I wandered into the kitchen and began to prepare a simple dinner, Lindsey strolling in after me and grabbing a beer. The night was cool, prompting him to start a fire and we curled up on the couch after our meal.

I had been silent for quite a while, lost in my own head as I often was, but even in the comfort of his arms I still wasn't able to completely forget the fact that he had so nonchalantly waltzed back in after being gone for triple the amount of time that he had promised, and missing my doctor's appointment.

"What's wrong, Angel," he asked, gently stroking my arm.

I knew I had to be honest, even if I did feel a storm coming.

"Lindsey," I began timidly, "why were you gone for so long?"

He sighed, automatically agitated at my question. "Stevie you know how it is..." He trailed off.

"Don't you dare get snippy with me right now. You're the one who promised you'd be back in 'a few days' and then were gone for almost three weeks! You missed our ultrasound, Lindsey!"

"I was working! I couldn't just leave, I don't disappear like you do!"

"And there it is," I snarled. "I knew you were waiting to bring that up."

"How could I not? Don't you think I'm allowed to at least be a little upset by the fact that you just vanished for two years and I about lost my mind searching for you?"

We were both standing at this point, and though it has been years since we had truly had a screaming match it appeared that neither of us had lost the ability to throw verbal punches.
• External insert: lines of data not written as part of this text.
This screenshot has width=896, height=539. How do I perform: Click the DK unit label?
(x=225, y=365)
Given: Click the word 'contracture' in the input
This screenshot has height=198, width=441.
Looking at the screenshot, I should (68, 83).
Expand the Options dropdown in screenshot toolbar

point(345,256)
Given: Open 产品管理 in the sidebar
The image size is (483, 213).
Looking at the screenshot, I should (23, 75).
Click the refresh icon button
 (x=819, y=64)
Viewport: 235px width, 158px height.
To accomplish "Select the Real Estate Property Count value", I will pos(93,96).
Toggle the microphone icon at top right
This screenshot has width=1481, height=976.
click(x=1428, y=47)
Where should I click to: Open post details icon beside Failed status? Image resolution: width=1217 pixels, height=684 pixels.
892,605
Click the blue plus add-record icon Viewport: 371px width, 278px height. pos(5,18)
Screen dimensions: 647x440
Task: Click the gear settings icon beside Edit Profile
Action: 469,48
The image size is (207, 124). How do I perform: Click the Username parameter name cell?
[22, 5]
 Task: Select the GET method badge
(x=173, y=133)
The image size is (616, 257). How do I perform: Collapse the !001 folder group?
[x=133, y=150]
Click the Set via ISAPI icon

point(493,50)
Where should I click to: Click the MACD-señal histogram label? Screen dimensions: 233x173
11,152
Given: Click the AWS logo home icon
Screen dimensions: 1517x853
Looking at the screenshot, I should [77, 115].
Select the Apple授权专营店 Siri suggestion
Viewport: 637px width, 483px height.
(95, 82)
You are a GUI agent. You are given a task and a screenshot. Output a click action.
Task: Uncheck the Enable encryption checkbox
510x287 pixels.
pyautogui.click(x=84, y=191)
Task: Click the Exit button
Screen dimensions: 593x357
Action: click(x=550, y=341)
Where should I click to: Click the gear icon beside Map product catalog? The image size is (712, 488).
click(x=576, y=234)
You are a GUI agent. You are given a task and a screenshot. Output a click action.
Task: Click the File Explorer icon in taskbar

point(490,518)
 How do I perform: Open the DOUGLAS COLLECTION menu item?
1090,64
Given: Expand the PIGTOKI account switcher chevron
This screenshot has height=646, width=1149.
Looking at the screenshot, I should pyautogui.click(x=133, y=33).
"FIRST of all, I didn't 'just disappear' as you put it. You pushed me away, you broke me! And then you made it pretty obvious that you weren't coming for me. What was I supposed to do, Lindsey? Just sit back and be miserable forever?"

"But I did come for you, I searched for you for two years!"

"And then you found me, and pulled me from the emotionally stable life I had created, and guess what, even pregnant and scared, I'm still not a priority!"

He shifted his weight, indicating that through he was agitated and likely not thinking clearly, he was attempting to keep his anger somewhat in check.

"Why are you scared, Stevie?" He asked, remaining shockingly calm.

"Because! Because I'm about to bring two tiny humans into this world and I don't want to have to do it alone and broken hearted!" Tears were rushing down my face as I screamed.

"That's what you really think of me," he asked, monotone, a slight quiver to his voice. "That I would leave you and the boys? That I don't want to be here? Because if that's really how you think it's going to go that's some seriously messed up shit, Steph."

I attempted to calm myself down for the sake of the babies, taking deep breaths, and promising myself not to yell. "How could I not think that? I don't know what your life is like in LA anymore, I can only imagine what kept you for so long in California, what you haven't told me and what I probably don't want to know-"

"Stop right there," he cut me off. "You're about to cross into dangerous territory. I'd think about what you're about to accuse me of before the words came out if I were you."

My tears continued to fall. "Listen to me, Lindsey. The ball is in your court. You can stay or you can go, but there is no in between anymore. Either you're in or you're out but it's not fair to me, or to them," I placed both of my hands on my bump, "for you to do this halfway. Take some time to think about it, because I mean it. Make your decision." And with that I turned and retreated to the bedroom, slamming the door closed.

I lay down, still upset, but knowing that he would give me the space I thought I wanted. I didn't blame him if he needed space right now, but I wanted a real answer, not just what he thought I needed to hear.